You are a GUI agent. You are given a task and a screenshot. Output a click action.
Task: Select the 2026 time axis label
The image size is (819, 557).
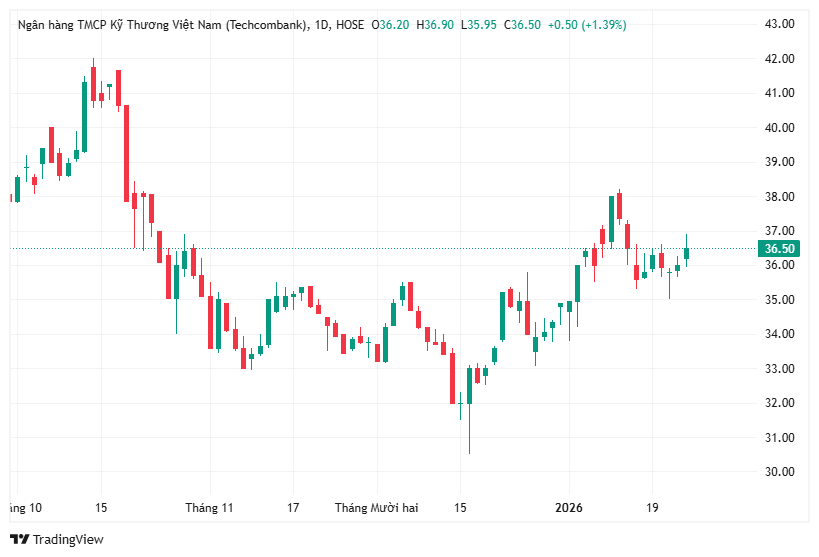(569, 508)
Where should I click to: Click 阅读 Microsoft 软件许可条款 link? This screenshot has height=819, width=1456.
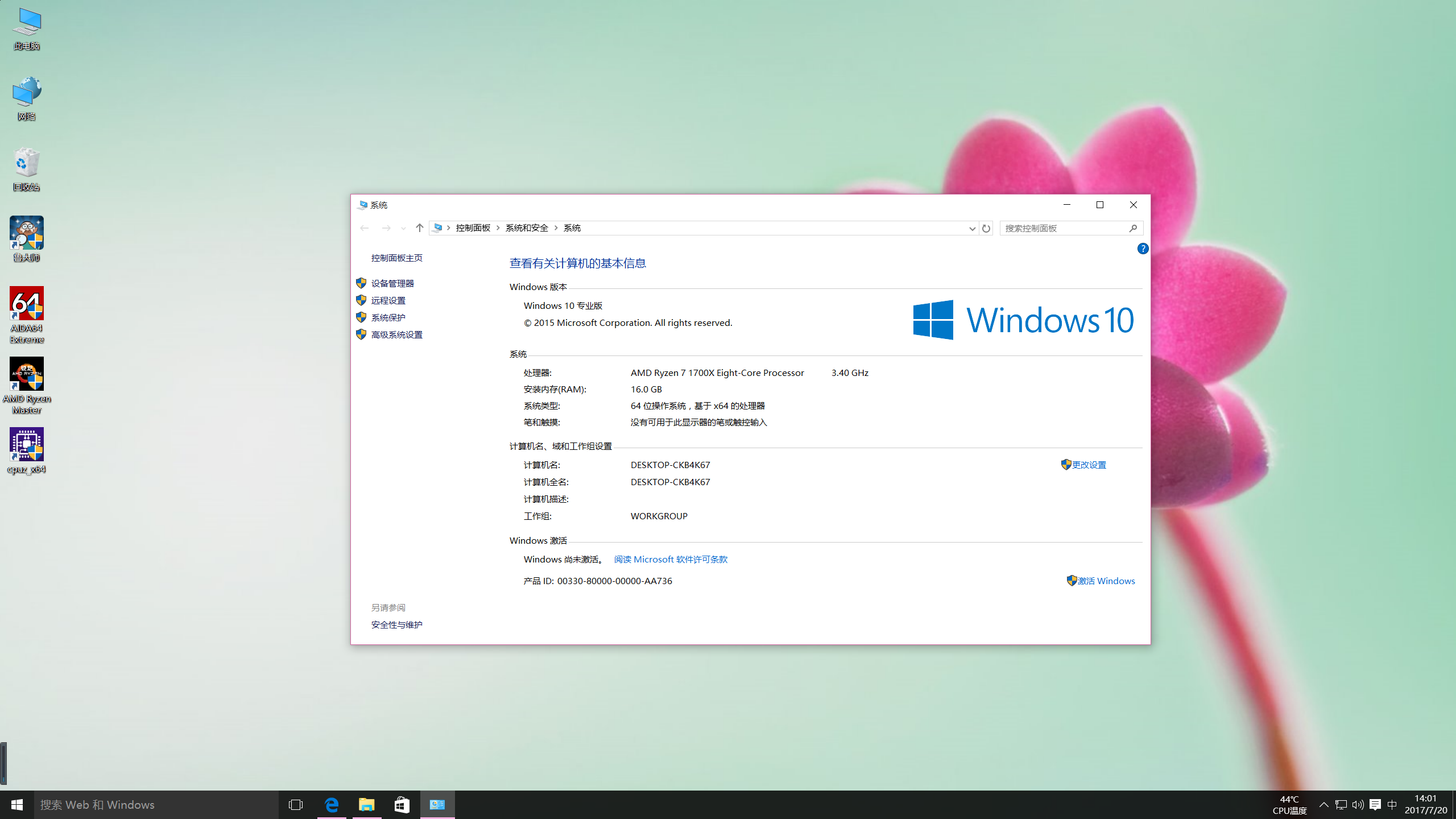(670, 559)
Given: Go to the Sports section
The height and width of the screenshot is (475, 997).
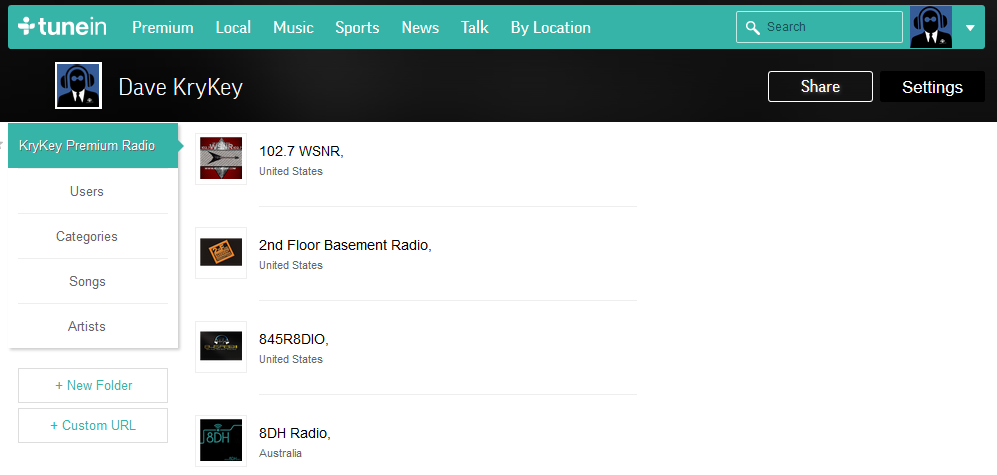Looking at the screenshot, I should click(357, 28).
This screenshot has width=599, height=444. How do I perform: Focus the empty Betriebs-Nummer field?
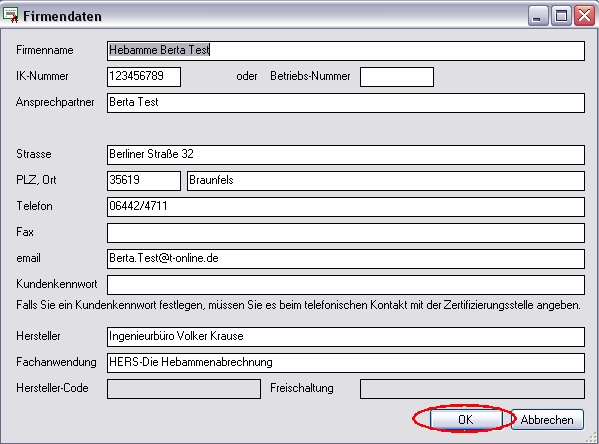pyautogui.click(x=397, y=77)
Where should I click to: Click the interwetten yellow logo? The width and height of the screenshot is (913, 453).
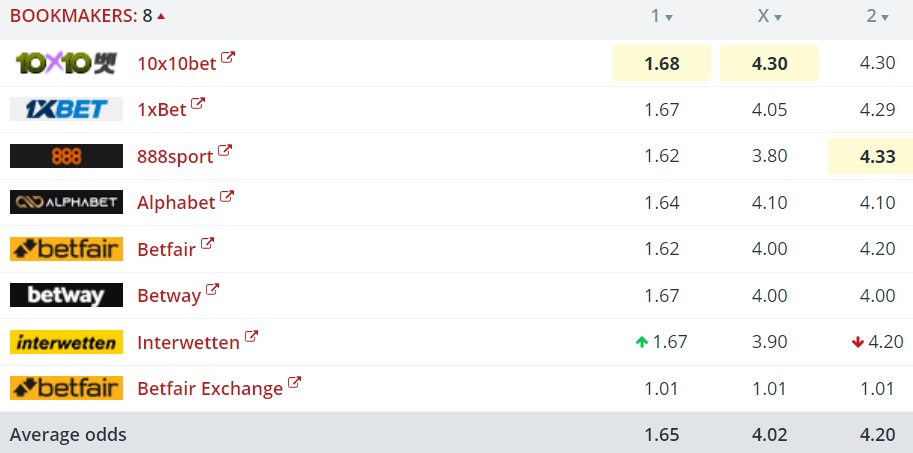(66, 342)
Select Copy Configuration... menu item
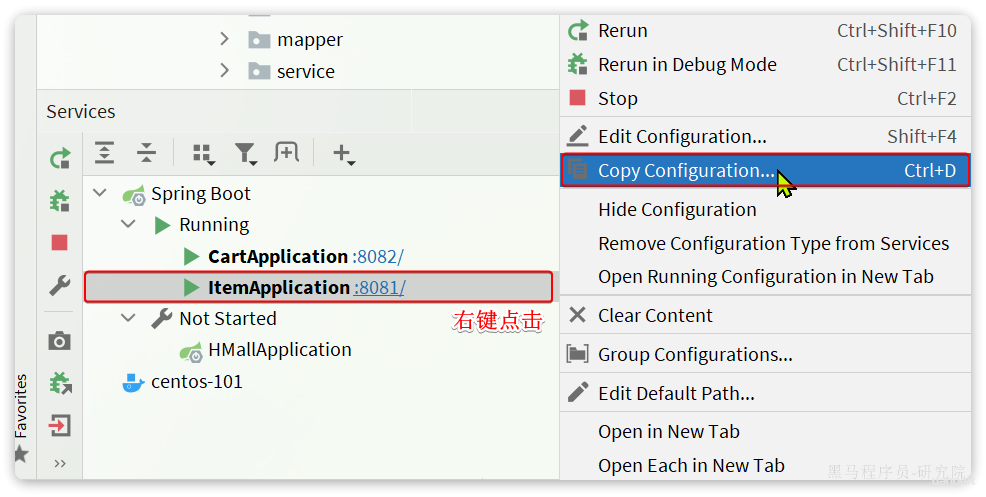Image resolution: width=986 pixels, height=497 pixels. tap(765, 170)
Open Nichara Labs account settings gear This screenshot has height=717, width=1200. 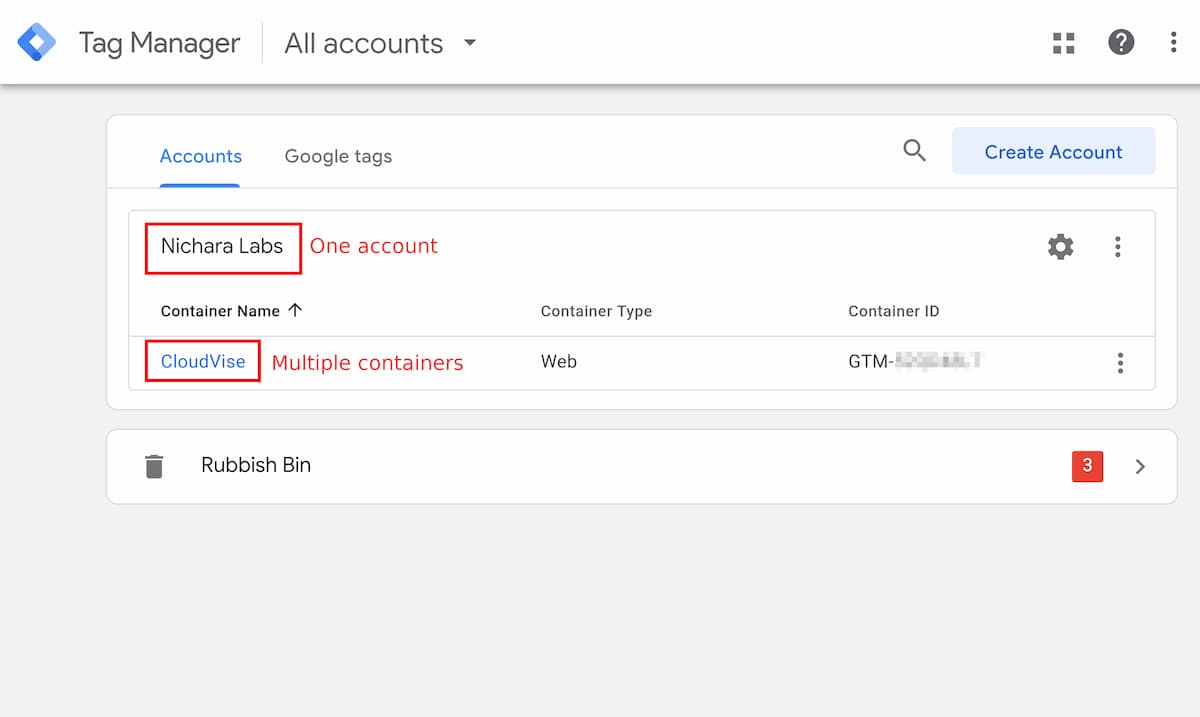click(1060, 247)
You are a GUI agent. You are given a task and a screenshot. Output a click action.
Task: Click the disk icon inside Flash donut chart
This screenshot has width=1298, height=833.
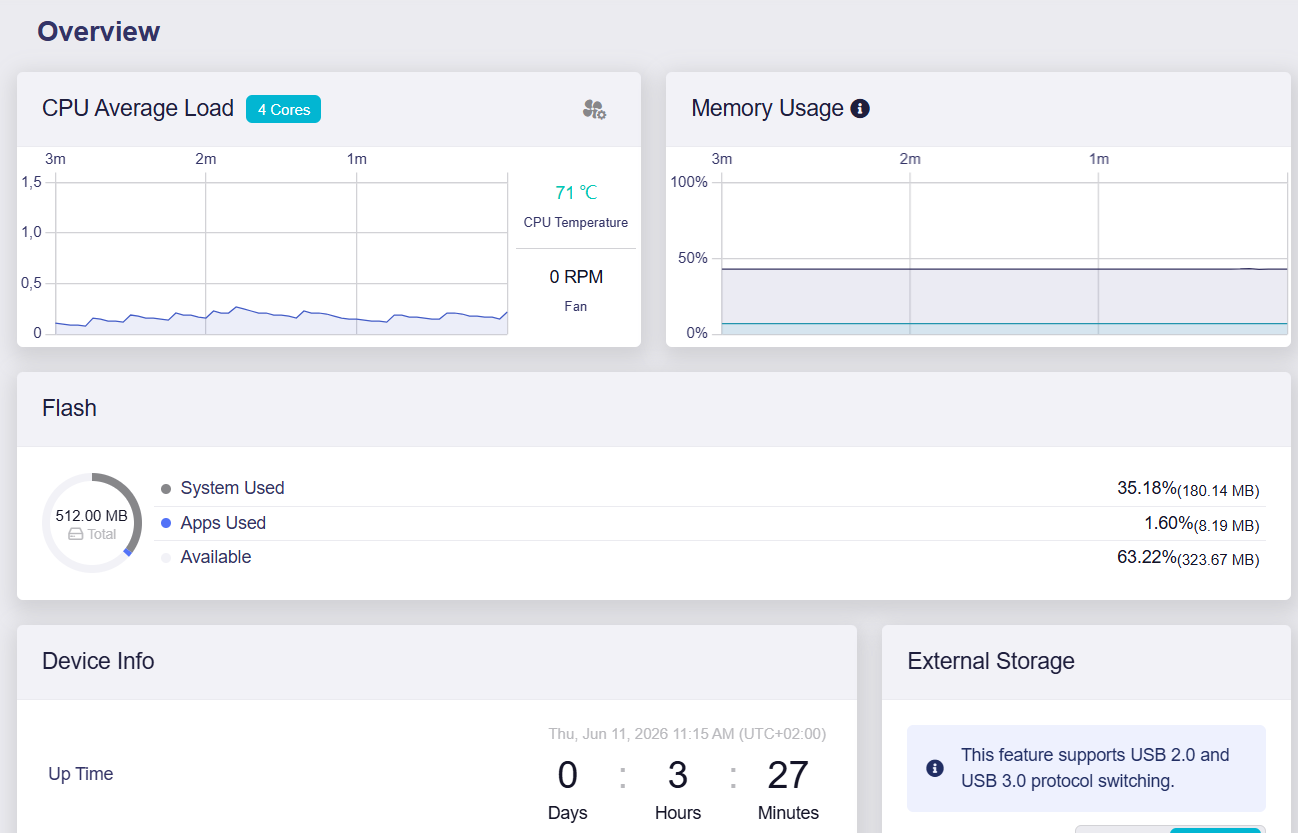pos(75,534)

· · · ·

Extract the data from the line containing "Where should I click to: Click 阅读" through the line containing "pyautogui.click(x=397, y=77)", copying each line exactly. Leave the pictures out of your answer.

#### [Exercise result]
Where should I click to: Click 阅读 Microsoft 软件许可条款 link? This screenshot has height=819, width=1456.
(670, 559)
Given: Go to the Sports section
The height and width of the screenshot is (475, 997).
Looking at the screenshot, I should click(357, 28).
This screenshot has width=599, height=444. How do I perform: Focus the empty Betriebs-Nummer field?
pyautogui.click(x=397, y=77)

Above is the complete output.